Last weekend I went to Raleigh for a portrait painting workshop. Now, if you've looked at my web site, you know that portraits are not something I focus on. But I saw this as an opportunity to learn something from people who do portraits for a living. And it worked out very well.

On Friday night there was a portrait demo by Dawn Whitelaw. She talked her head off while painting and I scribbled 6 pages of notes as fast as my little hand could scribble. (Side note: Talking while painting is hard. Both activities use very different areas of the mind and I, for one, can't switch back and forth very well. She did, though.) I learned quite a few things about color mixing and paint application.

For example, Dawn uses a rather radical palette. Most painters start with two reds, two yellows, two blues, probably a couple of earth colors, a white, and more than likely a few other favorites. Not Dawn. She had one red (napthol), one yellow (cad yellow light), one blue (ultramarine), and titanium white. That was it. And she still managed to come up with an impressive variety of colors on the canvas.

On Saturday, there was a workshop run by Dawn and Ed Jonas. I tried out a number of the things Dawn talked about and got some feedback from both of the instructors. At the end of the day, I walked away with some new skills and a better understanding of my own capabilities and limitations. Not a bad weekend's work!

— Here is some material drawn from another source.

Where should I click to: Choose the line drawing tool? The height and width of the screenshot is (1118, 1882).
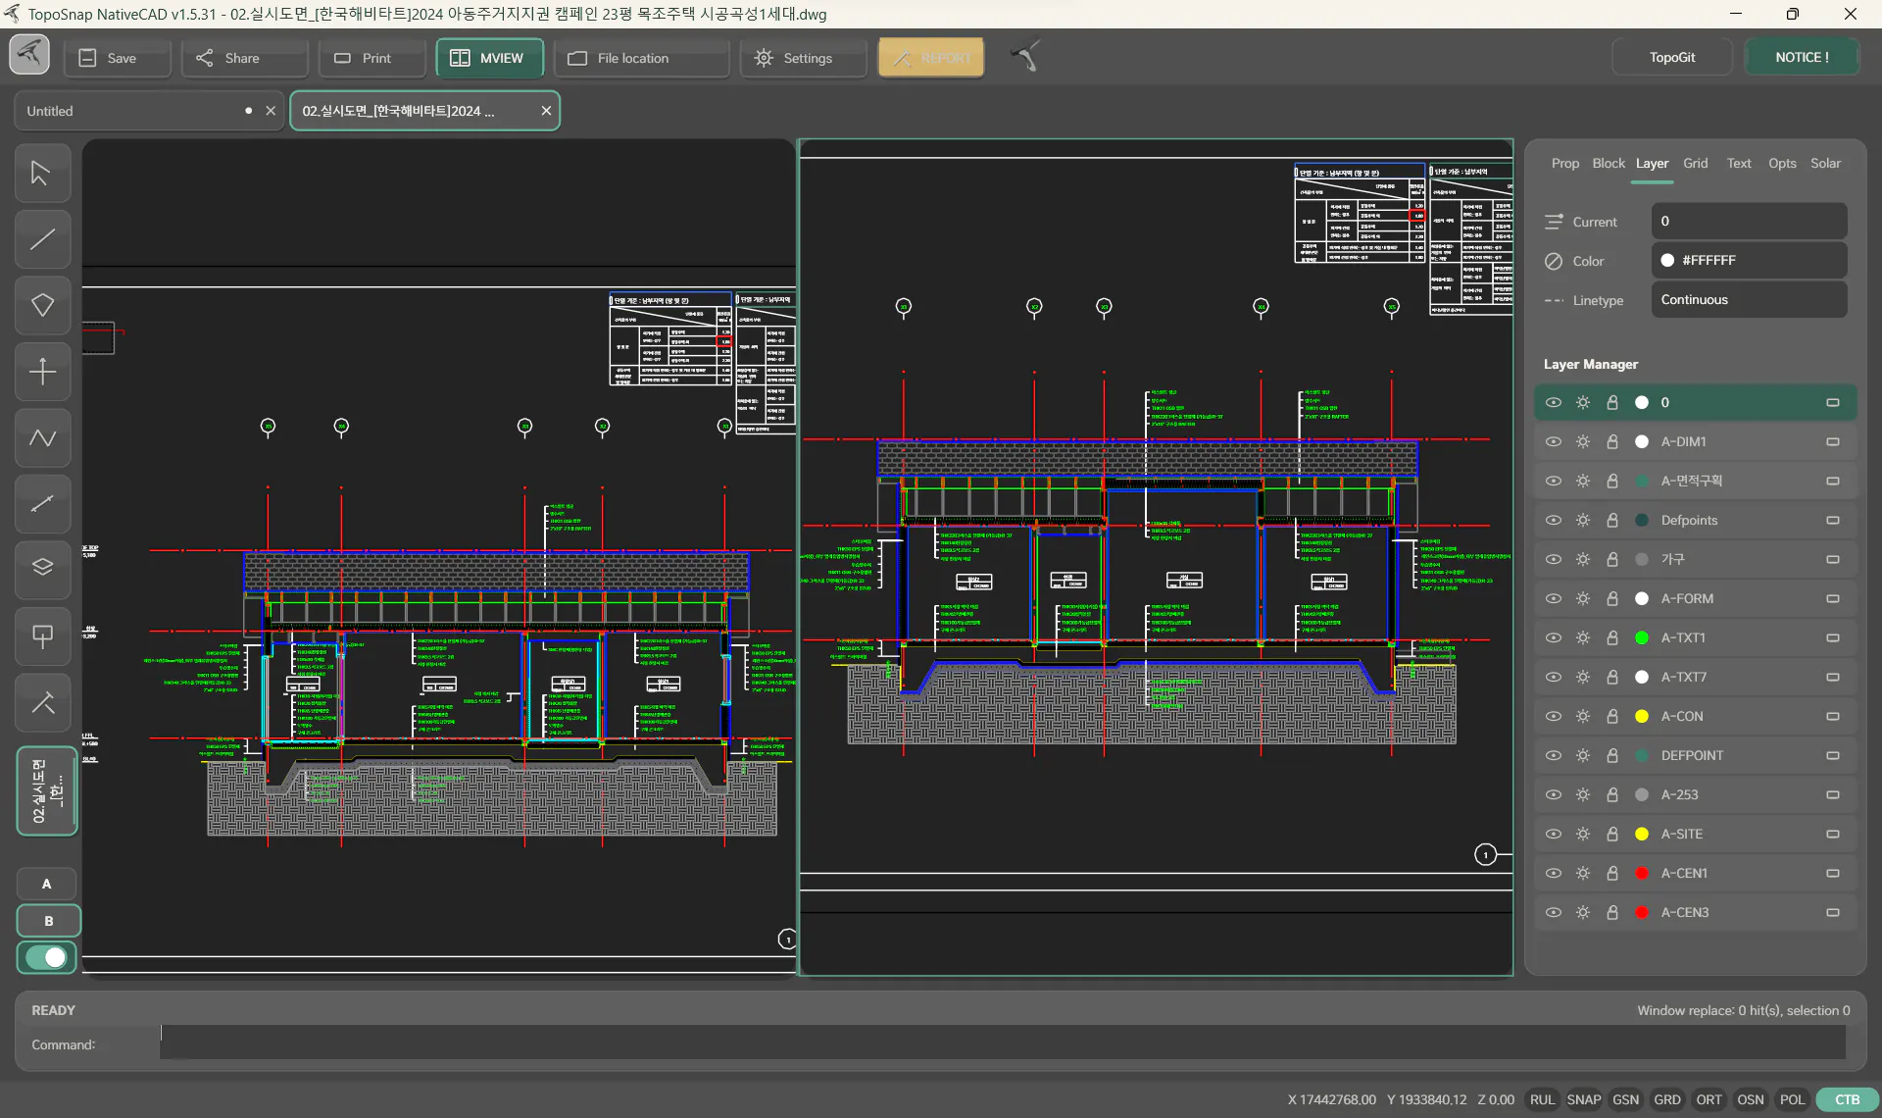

Now back to the real world. I came down with a bug of some sort on the trip and am still fighting it. Today is election day. This weekend will be our fall Studio Stroll, where all the artists in our area (over 70) open our studios to the public. And next week I have a show of my etchings going up. So I'm trying to get the studio in shape for visitors, get some work ready for presentation in both the Stroll and the show, get rid of the bug, and fight a bad case of the "I don't care's" (probably brought on by the bug). And all the while, there's a really neat painting leaning against the wall in my studio that desperately needs to be finished.